Conto Termico 2.0: 900 milioni di euro per le energie rinnovabili

Al via le domande per ottenere gli incentivi per il miglioramento dell’efficienza energetica.
Entrato in vigore il 31 maggio scorso, il nuovo Conto Termico mette a disposizione 900 milioni di euro all’anno per favorire lo sviluppo degli impianti di produzione di energia termica da fonti rinnovabili.
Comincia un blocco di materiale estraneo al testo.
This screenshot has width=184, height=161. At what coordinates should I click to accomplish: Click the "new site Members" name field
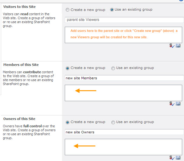click(x=124, y=78)
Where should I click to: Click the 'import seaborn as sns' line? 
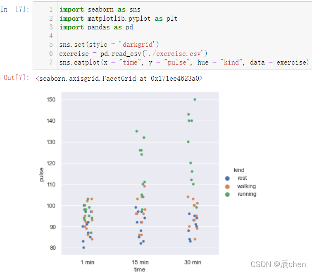100,10
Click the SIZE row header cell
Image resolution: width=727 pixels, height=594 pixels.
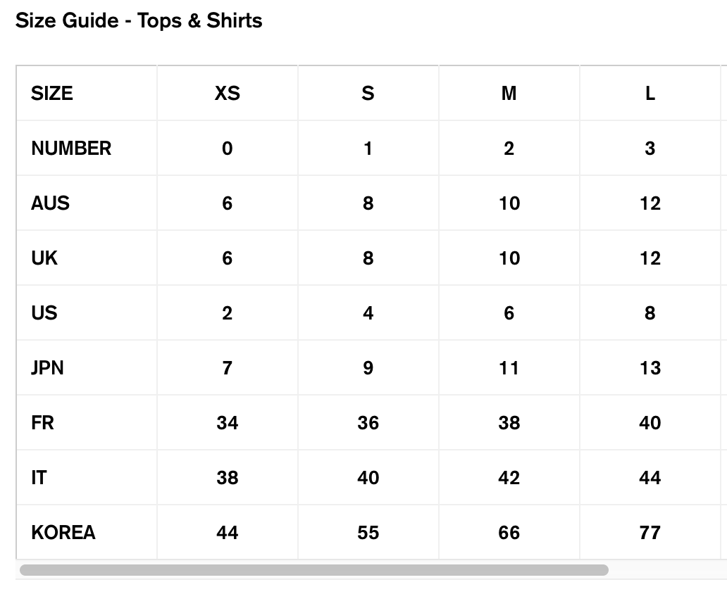(x=52, y=93)
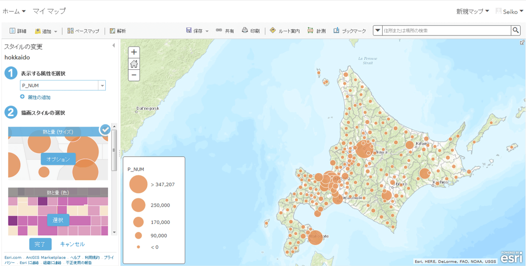Expand the 新規マップ dropdown menu
This screenshot has width=526, height=266.
click(x=472, y=11)
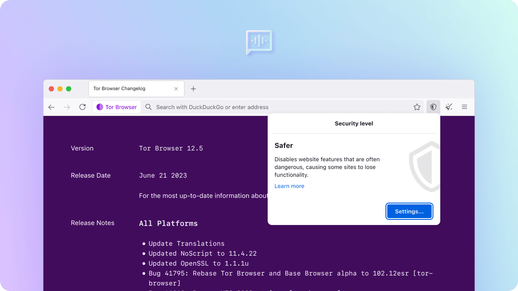Close the Tor Browser Changelog tab
The height and width of the screenshot is (291, 518).
[176, 89]
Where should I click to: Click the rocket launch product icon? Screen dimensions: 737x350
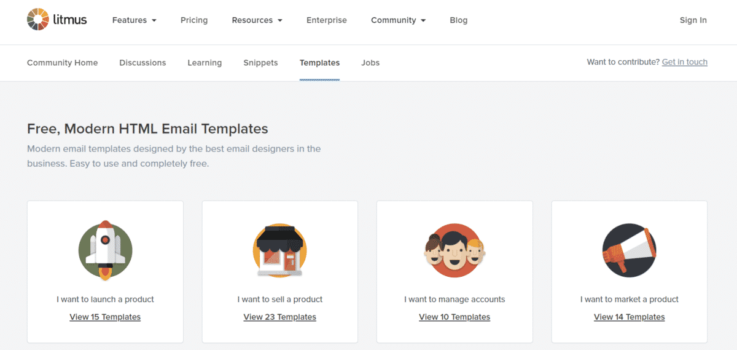click(105, 250)
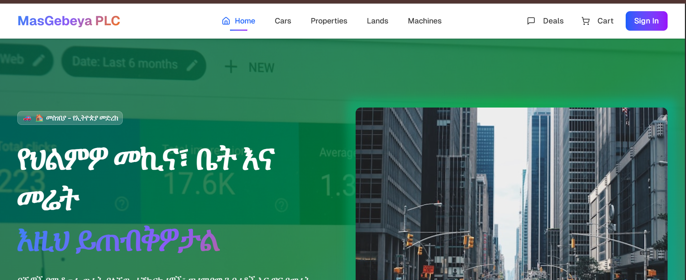Click the house icon beside Home
686x280 pixels.
(x=226, y=21)
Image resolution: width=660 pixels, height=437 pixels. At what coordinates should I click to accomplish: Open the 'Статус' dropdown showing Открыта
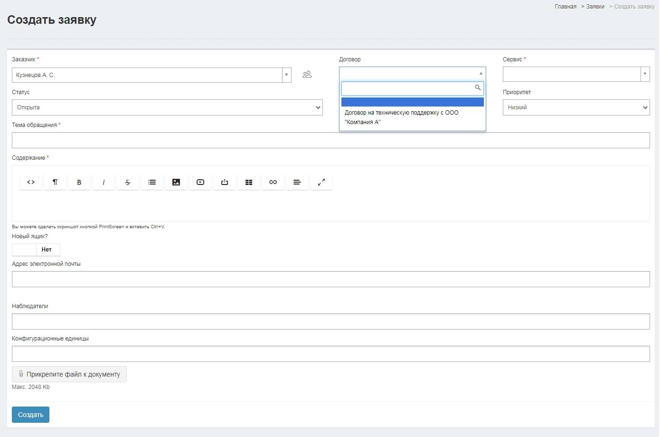point(167,107)
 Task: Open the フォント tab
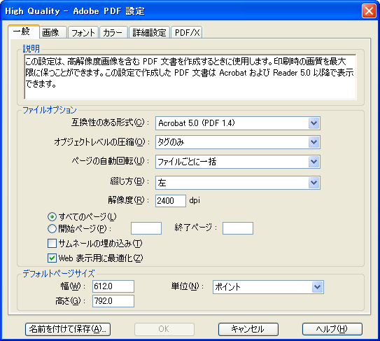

Operativo anche il nuovo Portaltermico con una minuziosa guida all’utilizzo messa a disposizione dal GSE (Gestore dei Servizi Energetici).

L’energia rinnovabile rappresenta senza ombra di dubbio il futuro e i Governi di tutto il mondo stanno facendo i conti con la necessità di modernizzare la produzione di energia.

Proprio in quest’ottica, lo scorso 31 maggio è entrato in vigore il nuovo Conto Termico 2.0, che mette a disposizione 900 milioni di euro all’anno per favorire le pubbliche amministrazioni, aziende e privati nello sviluppo della produzione di energia termica da fonti rinnovabili.

A gestire il meccanismo e l’erogazione degli incentivi sarà il GSE (Gestore dei Servizi Energetici).

Le novità:

Il Conto Termico 2.0, rinnovato rispetto a quello introdotto dal decreto del 2012, prevede:

  • aumento della dimensione degli impianti ammissibili;
  • l’ampliamento delle modalità di accesso agli incentivi e dei soggetti ammessi;
  • l’innalzamento del limite per l’erogazione degli incentivi in un’unica rata (da 600 a 5 mila euro) e la riduzione dei tempi di pagamento (passano da 6 a 2 mesi);
  • lo snellimento della procedura di accesso diretto per gli apparecchi a catalogo;
  • nuovi interventi di efficienza energetica.

I beneficiari:

I seguenti soggetti possono accedere agli incentivi previsti dal Conto Termico 2.0:

  • cooperative di abitanti iscritte all’Albo nazionale delle società cooperative edilizie di abitazione e dei loro consorzi, costituito presso il MISE (Ministero dello Sviluppo Economico);
  • Pubbliche Amministrazioni (inclusi gli ex Istituti Autonomi Case Popolari);
  • società a patrimonio interamente pubblico;
  • società cooperative sociali iscritte nei rispettivi albi regionali;
  • soggetti privati.

Gli interventi incentivabili:

Secondo quanto previsto dal nuovo Conto Termico, sono oggetto di incentivo:

  • gli interventi che incrementano dell’efficienza energetica in edifici esistenti (riservati alle Pubbliche Amministrazioni), come ad esempio, l’efficientamento dell’involucro, la coibentazione di pareti e coperture, l’installazione di schermature solari, la trasformazione degli edifici esistenti in “nZEB”, la sostituzione di serramenti, l’illuminazione d’interni, l’utilizzo di tecnologie di automazione ed, infine, la sostituzione di impianti esistenti per la climatizzazione invernale con impianti a più alta efficienza come le caldaie a condensazione.
  • gli interventi di piccole dimensioni di produzione di energia termica da fonti rinnovabili e di sistemi ad alta efficienza, come ad esempio, l’installazione di impianti solari per la produzione di freddo e la sostituzione di impianti esistenti con generatori alimentati da fonti rinnovabili.

Nello specifico, gli interventi devono essere realizzati mediante l’utilizzo esclusivo di apparecchiature di nuova costruzione e devono essere dimensionati in funzione dei reali fabbisogni di energia termica.

Presentazione delle domande:
L’accesso agli incentivi può avvenire attraverso due diverse modalità:

  • accesso diretto: la richiesta deve essere inoltrata entro 60 giorni dalla fine dei lavori per gli interventi realizzati dalle PA e dai soggetti privati;
  • tramite prenotazione: per gli interventi che devono essere ancora realizzati da parte delle PA e delle ESCO (Energy Service Company) che lavorano per conto loro.

Inoltre, è già attivo il nuovo portale denominato Portaltermico, che accoglie le richieste dirette ed è gestito direttamente dal GSE, il Gestore dei Servizi energetici.